**Supplied information:**
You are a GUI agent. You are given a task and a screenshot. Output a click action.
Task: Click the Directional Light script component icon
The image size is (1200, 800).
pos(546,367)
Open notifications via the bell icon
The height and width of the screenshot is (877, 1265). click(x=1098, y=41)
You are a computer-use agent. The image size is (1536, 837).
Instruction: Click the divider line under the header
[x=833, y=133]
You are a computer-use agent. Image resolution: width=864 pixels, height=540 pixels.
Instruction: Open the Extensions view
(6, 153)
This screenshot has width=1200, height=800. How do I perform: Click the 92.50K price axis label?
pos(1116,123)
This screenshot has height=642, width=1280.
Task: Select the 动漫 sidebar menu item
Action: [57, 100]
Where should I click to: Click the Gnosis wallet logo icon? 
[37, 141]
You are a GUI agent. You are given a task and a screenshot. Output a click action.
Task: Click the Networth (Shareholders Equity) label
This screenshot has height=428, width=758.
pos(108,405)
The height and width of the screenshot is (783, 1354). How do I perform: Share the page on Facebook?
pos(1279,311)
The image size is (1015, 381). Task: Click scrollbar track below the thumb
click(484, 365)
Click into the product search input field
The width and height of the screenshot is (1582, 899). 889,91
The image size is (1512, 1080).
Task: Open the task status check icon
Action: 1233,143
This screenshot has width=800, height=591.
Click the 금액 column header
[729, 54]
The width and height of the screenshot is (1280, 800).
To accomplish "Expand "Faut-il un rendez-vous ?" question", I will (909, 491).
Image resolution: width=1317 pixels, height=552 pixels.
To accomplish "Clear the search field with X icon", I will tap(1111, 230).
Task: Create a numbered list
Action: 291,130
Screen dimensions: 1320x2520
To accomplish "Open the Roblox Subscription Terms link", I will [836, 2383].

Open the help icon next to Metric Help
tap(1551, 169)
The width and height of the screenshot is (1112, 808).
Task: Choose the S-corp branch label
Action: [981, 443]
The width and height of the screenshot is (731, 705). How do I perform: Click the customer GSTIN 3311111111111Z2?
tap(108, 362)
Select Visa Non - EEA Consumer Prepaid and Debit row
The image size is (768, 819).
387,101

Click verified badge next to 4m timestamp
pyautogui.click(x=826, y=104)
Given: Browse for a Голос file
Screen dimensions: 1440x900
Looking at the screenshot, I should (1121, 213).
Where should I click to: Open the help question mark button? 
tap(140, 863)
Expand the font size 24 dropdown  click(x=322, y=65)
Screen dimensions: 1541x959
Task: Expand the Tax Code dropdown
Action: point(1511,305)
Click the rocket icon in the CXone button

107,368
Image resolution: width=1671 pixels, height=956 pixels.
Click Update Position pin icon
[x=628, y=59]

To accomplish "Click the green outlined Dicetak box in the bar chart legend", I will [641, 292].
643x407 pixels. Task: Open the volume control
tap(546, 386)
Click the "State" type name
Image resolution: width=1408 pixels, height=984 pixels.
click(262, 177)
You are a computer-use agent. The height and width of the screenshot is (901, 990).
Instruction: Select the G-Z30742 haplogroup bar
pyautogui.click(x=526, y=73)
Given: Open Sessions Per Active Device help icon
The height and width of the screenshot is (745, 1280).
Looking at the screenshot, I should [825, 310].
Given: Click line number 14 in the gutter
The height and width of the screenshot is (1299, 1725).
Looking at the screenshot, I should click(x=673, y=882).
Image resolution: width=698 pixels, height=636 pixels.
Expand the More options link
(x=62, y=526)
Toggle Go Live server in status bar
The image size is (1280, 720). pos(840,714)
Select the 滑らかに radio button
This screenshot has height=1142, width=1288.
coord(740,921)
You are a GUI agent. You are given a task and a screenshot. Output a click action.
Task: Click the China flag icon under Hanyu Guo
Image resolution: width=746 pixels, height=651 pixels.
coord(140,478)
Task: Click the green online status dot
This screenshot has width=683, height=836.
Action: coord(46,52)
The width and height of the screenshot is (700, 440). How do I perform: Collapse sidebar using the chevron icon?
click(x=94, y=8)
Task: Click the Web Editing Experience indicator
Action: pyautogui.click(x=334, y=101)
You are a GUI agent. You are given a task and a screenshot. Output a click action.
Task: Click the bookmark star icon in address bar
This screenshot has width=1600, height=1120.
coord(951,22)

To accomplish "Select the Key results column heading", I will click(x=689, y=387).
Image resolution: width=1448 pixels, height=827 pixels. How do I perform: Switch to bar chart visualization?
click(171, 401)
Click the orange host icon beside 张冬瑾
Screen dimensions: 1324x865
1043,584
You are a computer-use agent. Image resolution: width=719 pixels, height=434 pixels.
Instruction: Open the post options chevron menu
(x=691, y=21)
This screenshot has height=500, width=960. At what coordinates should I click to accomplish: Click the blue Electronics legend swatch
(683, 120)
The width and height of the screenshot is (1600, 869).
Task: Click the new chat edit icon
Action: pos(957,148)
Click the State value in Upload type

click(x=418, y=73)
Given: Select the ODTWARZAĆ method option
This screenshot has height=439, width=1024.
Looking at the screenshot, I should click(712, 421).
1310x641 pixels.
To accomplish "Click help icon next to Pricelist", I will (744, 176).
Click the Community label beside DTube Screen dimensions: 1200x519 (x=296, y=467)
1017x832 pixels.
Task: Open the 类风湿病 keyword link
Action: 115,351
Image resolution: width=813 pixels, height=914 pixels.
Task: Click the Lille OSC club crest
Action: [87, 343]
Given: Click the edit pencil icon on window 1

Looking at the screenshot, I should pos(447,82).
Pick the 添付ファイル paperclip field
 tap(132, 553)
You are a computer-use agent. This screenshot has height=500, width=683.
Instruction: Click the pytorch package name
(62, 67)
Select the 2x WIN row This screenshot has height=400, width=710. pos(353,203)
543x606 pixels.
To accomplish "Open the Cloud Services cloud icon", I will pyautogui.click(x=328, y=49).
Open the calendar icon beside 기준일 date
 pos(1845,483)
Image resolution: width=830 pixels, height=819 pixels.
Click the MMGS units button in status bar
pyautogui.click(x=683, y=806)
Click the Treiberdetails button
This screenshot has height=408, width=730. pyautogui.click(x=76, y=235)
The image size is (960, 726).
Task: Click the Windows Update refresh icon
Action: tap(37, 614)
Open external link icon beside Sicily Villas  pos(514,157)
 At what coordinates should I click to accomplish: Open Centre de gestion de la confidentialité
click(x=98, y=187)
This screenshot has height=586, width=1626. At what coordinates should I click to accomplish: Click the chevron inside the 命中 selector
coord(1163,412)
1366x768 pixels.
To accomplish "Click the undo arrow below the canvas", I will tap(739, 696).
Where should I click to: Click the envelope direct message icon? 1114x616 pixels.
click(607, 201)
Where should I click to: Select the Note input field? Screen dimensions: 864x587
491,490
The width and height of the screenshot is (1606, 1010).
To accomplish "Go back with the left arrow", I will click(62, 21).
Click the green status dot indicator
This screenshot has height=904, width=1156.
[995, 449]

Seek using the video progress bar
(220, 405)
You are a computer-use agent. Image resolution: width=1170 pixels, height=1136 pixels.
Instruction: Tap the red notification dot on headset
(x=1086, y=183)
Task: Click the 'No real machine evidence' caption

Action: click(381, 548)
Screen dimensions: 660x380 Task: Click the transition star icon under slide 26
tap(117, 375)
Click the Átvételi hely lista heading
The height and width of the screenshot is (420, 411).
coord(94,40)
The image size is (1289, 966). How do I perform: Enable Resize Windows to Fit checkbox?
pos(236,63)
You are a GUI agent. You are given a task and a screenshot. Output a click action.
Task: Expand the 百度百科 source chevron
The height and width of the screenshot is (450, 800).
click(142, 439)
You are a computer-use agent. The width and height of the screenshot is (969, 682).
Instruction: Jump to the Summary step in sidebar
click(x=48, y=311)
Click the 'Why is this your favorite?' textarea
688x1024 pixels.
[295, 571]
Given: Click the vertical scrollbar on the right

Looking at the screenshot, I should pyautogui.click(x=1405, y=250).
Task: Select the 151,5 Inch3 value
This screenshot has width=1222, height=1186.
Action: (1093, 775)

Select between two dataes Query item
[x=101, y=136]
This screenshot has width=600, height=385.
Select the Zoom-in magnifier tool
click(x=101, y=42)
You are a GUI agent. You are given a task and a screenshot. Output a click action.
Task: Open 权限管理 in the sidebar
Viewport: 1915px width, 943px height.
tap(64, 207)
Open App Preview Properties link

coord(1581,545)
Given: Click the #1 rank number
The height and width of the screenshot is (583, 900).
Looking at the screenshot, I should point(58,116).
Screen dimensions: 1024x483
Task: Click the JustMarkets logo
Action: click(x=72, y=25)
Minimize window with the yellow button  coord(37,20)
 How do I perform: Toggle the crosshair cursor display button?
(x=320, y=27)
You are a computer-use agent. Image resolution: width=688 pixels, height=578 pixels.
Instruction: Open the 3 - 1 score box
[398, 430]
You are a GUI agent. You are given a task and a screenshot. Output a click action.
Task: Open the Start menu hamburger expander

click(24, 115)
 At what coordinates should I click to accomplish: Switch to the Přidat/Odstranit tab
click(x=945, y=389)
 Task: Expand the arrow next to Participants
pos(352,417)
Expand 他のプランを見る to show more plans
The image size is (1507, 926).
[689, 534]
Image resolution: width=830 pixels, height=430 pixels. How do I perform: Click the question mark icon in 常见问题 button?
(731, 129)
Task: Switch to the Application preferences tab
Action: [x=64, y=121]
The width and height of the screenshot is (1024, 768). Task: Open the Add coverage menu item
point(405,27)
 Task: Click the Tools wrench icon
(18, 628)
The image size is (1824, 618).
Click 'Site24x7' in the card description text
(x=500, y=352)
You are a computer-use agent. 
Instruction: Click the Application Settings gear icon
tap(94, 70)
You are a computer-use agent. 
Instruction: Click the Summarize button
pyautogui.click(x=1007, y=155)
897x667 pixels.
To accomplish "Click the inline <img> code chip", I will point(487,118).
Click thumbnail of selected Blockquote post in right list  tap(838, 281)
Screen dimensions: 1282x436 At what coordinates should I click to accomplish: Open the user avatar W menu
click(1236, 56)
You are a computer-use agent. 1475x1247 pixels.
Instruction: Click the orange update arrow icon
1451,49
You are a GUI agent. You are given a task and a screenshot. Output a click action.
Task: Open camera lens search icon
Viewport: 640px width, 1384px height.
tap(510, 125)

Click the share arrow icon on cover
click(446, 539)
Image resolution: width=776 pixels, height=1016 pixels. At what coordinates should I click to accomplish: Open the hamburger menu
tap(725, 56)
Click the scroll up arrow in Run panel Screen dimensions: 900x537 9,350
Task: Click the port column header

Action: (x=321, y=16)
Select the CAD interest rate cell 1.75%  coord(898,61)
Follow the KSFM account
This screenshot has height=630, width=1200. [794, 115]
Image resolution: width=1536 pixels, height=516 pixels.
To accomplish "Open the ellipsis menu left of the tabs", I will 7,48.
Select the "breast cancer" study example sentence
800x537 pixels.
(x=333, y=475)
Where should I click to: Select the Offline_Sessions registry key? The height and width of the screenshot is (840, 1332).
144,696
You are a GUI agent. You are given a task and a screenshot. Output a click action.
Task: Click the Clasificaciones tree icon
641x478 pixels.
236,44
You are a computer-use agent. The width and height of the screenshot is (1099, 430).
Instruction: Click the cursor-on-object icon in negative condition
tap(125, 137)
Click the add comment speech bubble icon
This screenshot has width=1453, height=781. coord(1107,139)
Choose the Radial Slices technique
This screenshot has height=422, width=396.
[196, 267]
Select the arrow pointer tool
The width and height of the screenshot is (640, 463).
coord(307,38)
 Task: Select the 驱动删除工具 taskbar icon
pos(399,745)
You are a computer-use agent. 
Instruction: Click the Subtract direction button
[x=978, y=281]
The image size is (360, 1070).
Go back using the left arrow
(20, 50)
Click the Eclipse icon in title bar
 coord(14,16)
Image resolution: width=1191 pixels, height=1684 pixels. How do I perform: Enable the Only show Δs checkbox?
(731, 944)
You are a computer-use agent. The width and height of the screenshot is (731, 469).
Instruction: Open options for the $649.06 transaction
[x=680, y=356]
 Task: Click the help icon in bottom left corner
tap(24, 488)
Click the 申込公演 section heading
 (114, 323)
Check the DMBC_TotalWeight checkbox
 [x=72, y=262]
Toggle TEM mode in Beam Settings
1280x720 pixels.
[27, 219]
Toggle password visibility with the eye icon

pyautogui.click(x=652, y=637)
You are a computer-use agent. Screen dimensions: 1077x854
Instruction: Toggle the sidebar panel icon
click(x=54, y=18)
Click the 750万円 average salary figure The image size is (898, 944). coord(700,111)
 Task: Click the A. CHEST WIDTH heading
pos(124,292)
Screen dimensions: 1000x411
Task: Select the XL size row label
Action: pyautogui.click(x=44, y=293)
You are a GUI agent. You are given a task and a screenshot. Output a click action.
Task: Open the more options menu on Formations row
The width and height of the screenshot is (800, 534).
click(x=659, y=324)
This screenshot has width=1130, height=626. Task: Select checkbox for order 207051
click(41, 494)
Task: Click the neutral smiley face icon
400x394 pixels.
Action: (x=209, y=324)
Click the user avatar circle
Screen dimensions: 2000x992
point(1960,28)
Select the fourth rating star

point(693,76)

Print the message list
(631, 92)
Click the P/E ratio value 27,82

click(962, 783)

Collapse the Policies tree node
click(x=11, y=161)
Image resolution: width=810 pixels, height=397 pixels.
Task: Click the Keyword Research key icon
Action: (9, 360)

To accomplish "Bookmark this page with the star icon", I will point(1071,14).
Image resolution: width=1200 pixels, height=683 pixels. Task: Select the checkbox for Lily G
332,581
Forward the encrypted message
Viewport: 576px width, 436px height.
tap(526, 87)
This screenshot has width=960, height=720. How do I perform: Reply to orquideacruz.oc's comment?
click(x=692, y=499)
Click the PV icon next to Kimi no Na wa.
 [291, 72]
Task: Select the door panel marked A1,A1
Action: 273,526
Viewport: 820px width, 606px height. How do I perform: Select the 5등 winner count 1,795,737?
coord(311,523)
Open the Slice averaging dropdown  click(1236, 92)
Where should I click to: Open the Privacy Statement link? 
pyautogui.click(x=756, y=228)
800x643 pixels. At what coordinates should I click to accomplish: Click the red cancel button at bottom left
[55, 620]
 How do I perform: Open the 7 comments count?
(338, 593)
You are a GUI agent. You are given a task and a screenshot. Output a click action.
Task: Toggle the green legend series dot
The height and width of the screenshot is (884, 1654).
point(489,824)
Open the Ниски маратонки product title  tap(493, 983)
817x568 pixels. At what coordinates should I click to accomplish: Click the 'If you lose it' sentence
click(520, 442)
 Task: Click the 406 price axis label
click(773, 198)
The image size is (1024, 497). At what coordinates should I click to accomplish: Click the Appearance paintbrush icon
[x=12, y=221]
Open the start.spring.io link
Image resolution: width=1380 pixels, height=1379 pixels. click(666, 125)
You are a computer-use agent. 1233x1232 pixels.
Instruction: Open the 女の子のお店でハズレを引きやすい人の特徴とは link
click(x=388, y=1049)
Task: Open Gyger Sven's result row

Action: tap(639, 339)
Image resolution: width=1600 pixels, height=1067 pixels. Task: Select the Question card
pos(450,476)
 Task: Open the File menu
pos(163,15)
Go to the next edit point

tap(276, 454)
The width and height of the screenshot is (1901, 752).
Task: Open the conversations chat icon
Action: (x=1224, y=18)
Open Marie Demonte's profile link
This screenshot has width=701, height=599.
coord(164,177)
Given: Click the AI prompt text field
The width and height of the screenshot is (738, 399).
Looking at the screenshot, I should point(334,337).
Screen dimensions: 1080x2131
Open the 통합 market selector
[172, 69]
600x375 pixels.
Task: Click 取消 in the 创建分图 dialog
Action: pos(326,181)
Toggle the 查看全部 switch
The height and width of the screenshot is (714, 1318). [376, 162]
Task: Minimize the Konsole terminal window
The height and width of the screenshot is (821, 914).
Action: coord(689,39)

**Prompt:** Search the data above for the string "Minimize" and report each line that holds it.

**Output of the task:**
Minimize window with the yellow button  coord(37,20)
Task: Minimize the Konsole terminal window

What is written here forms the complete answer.